[Collected data]
▬▬▬▬▬▬
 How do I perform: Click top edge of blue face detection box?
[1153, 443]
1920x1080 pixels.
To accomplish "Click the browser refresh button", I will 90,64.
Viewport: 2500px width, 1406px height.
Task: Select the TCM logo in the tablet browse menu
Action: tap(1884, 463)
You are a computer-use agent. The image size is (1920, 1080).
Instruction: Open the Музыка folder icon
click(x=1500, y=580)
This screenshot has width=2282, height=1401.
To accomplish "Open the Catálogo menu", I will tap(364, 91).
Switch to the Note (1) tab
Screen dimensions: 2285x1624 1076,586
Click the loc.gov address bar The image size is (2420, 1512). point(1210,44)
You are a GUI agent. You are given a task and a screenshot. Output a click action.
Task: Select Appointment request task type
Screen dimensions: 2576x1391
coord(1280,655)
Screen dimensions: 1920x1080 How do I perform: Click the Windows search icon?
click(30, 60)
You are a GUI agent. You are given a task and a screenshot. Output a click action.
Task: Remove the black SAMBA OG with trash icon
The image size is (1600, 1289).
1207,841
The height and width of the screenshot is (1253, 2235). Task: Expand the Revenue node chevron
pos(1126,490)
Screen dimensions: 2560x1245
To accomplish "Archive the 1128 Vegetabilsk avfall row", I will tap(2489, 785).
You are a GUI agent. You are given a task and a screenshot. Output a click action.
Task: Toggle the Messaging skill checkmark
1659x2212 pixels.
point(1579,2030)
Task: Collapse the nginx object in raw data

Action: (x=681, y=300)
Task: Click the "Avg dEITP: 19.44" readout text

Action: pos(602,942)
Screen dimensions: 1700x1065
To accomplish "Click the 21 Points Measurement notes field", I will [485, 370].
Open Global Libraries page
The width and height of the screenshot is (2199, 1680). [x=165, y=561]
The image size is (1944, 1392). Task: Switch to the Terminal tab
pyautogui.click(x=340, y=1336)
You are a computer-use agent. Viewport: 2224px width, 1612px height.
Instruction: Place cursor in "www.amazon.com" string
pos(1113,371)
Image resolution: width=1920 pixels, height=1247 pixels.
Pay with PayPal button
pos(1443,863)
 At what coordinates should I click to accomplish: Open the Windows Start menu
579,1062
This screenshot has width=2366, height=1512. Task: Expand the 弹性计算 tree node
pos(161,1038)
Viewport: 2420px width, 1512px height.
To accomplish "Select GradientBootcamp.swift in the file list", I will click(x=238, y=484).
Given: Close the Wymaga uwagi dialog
▬▬▬▬▬▬
- [Exercise aim] Could you please give the number of lines in the data above that contain the word "computer"? Only the number is needed.

- [Written solution] 2